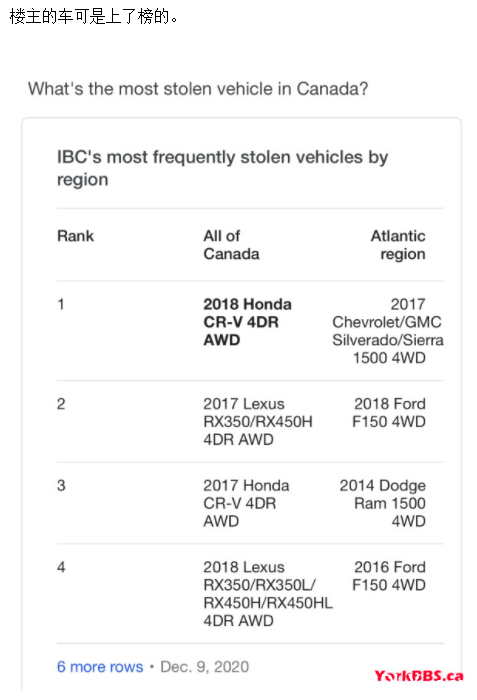
Task: Select the '2017 Honda CR-V 4DR AWD' cell
Action: [246, 503]
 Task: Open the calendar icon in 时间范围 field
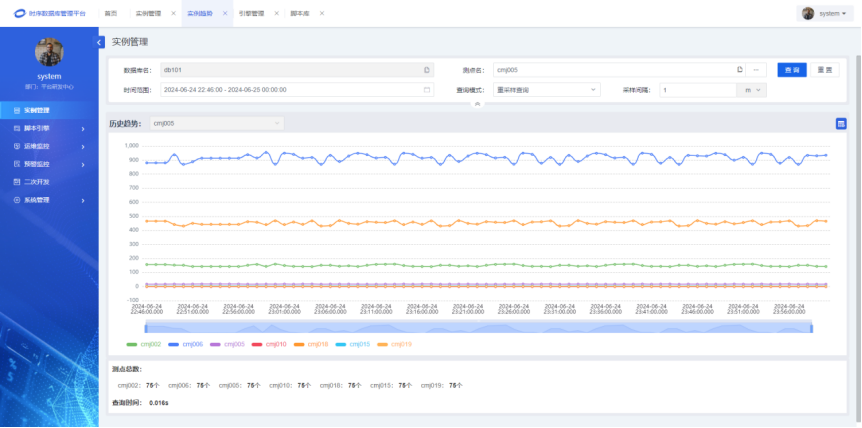427,89
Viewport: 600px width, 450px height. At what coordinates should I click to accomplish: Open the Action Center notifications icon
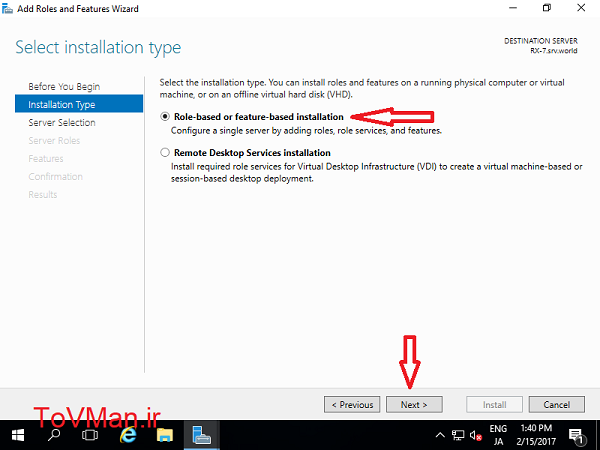point(578,436)
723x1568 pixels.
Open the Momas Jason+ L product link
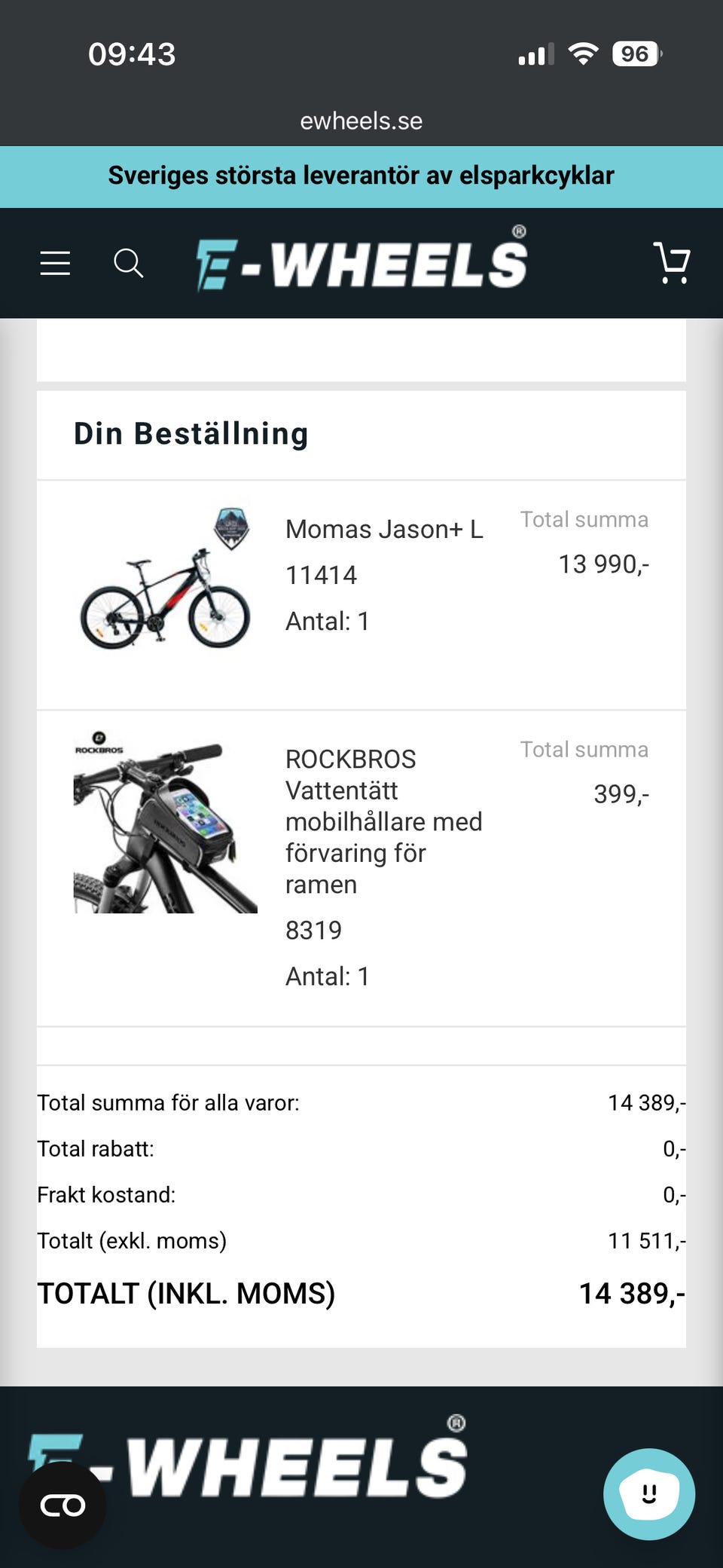384,529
----------
» Task instructions:
The lines from the one containing "Task: Open the calendar icon in 时间范围 field" through the last line of the data above are to be transcribed exactly, both included, with all pictures left out.

» Response to this exercise:
 Task: Open the calendar icon in 时间范围 field
427,89
Viewport: 600px width, 450px height. At what coordinates should I click to accomplish: Open the Action Center notifications icon
point(578,436)
723x1568 pixels.
Open the Momas Jason+ L product link
384,529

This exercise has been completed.